Back when I was in business school, they used to say there were three types of lies: lies, damn lies and statistics. In the age of Big Data and Open Data we ought to be past all that. But we also see that we live in the age of Fake News, and depending on who is throwing that term around, we can usually find confirmation bias.
Confirmation bias is the tendency for people to find evidence to confirm what they already believe to be true, and to ignore all other evidence. This is the opposite of what we should do in a data-driven world. Data should be the lead indicator. We should challenge our own underlying assumptions and look at situations with fresh eyes.
The danger is when we try to fit the data to a story we want to tell. The data should tell the story, not us. But this is difficult. Malevolent actors such as the clever yet criminally-minded accountants that perpetuated the greatest stock frauds of the 2000s found expert ways to hide liabilities and costs off-balance sheet, and therefore modified available data to make it worse than useless, but actually completely false.

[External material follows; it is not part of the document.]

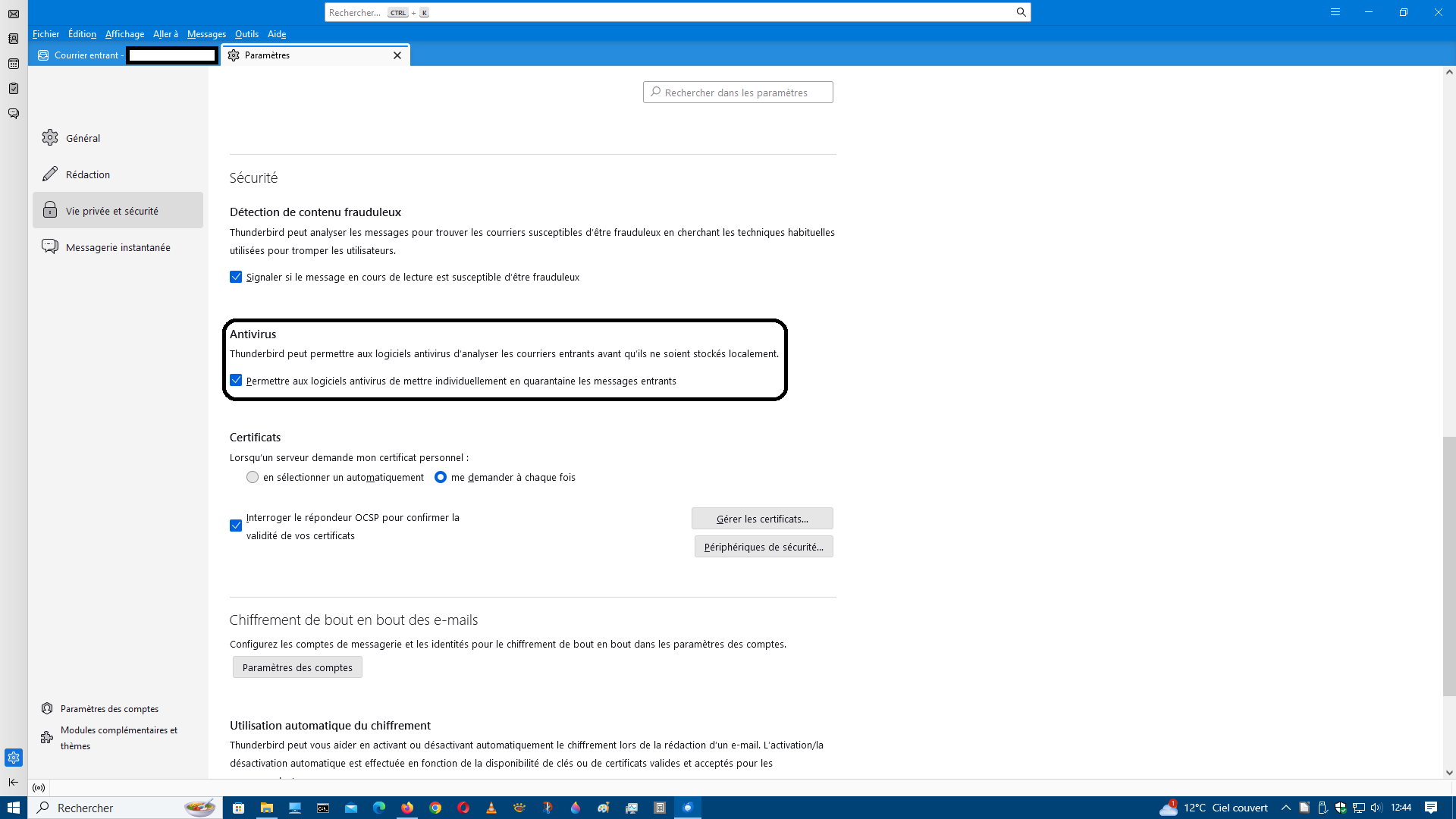This screenshot has width=1456, height=819.
Task: Disable OCSP responder query checkbox
Action: click(x=236, y=526)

Sometimes it is not even on purpose. As we try to make sense of a world of COVID data, each region and jurisdiction handles the situation somewhat differently. How do we count COVID cases? How do we count COVID deaths? Who is being tested? How do we compare apples to apples?
The important thing is that we do not attempt to script this story in advance. Do we want to tell the story of government incompetence, or central authority efficiently working as it should the best it can in bad circumstances? Do we believe we already know and just want the data to confirm it? Or are we willing to see and explore insights we maybe did not expect, and let the data do the talking?
And we also need to address deficiencies in data collection or processing because at the end of the day, our data should reflect the world as it is, and not as what we believe it should be.
I am writing up the following companion piece to go along with my Tableau Public visualization of COVID Cases per Million (North America Region). I created this visualization because I was curious about the state of the outbreak and how it varies from jurisdiction to jurisdiction. At first blush we can see that New York state is the hardest hit by the pandemic, with neighbouring states also affected. It is interesting to see how some states and regions are little affected in as far as pure number of cases go.
But herein lies a problem. There are challenges in using this data which I have drawn from public sources. Each jurisdiction has handled this crisis a little bit differently so we may not be comparing apples to apples here. This may call into question the integrity and the quality of the data, but sometimes you can only make do with what you have. Especially in a crisis.
I trust we will learn many lessons from this crisis in terms of public health, government effectiveness, and also in terms of data quality. This situation continues to unfold, and I shall continue to follow it closely.